This view makes many assumptions concerning what is not explicit within the psalm itself. Gregory and other church fathers of his era (c 335-394) began with the hermeneutical assumption that Psalm 6 was primarily about David, since its superscription says “by” or “of” David. A further assumption by these men is that the psalm was written with reference to David’s sins of adultery with Bathsheba and murder of her husband, as recorded in 2 Samuel 11:1-12:25 (Ibid., 47). However, other interpretations of Psalm 6, as represented by accompanying illustrations in printed Bibles, were present alongside Gregory’s and continued until the end of the fifteenth century. These included topics such as the Last Judgement and Christ enthroned (1 Costley, Clare).  But beginning in the sixteenth century and well into the eighteenth, the church, including Protestants, increasingly viewed Psalm 6 as a penitent confessional by David. David’s sin with Bathsheba even became the symbol of the entire Psalter (2 Ibid).
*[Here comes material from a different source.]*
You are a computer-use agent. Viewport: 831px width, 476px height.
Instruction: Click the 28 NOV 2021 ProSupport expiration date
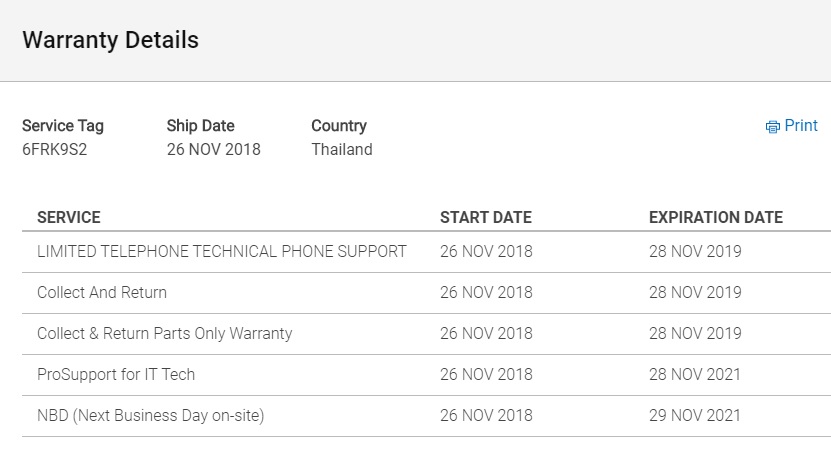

Here lies the determiner: one’s primary hermeneutical assumptions. There is a major difference of interpretation concerning Psalm 6, as with many or most of the psalms, depending upon whether David as David the man is in view or whether Christ is in view. Jesus himself and the apostolic fathers who personally saw and talked with him, including the Apostle Paul, did not teach that the psalms were primarily about David.
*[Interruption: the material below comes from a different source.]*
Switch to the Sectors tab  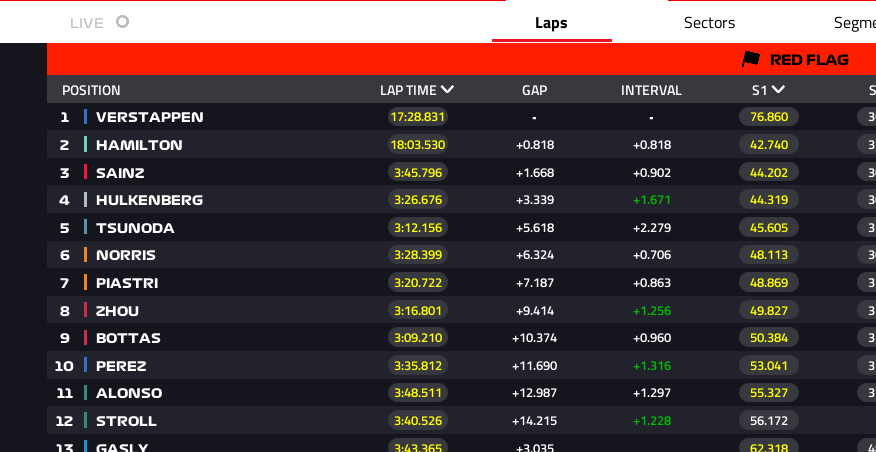(x=709, y=23)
First, Jesus taught his disciples that the Psalms and other Old Testament scripture were written about himself (Luke 24:44). Then Peter, in one of his early speeches directly after Pentecost, as recorded in Acts 5:17-36, claims that Psalm 16:8-11 and 110:1 specifically were written prophetically with the risen Christ as their subject, rather than David, who was a simply a human mouthpiece. Finally, Paul interpreted Psalm 16 as being primarily about Christ, as written through David in the role of prophet. In reference to Psalm 16, Matthew W. Bates writes concerning Paul’s statement in Romans 15:9, “…Paul was not interested in David as the ascribed speaker, but rather David was a vehicle through whom the Spirit spoke…For Paul, David as a specific man is not very relevant…” (Bates, 302). This same attitude of Paul toward all Old Testament Scripture is again revealed in 1 Corinthians 9:9-10 and 10:11. For Paul to live, including his reading of Scripture, meant Christ, “For to me to live is Christ…” (Philippians 1:21 ESV).

A 19th century author who views Psalm 6 as being not about David and his sin with Bathsheba but about Christ in his mission and passion is Andrew A. Bonar, who writes, “David may have been led by the Holy Ghost to write it … But surely he meant to tell of One greater than David,—‘the Man of sorrows.’ … We may suppose every word used by Him in some of those nights which He passed in desert places, or in the garden of Gethsemane” (Bonar, 21).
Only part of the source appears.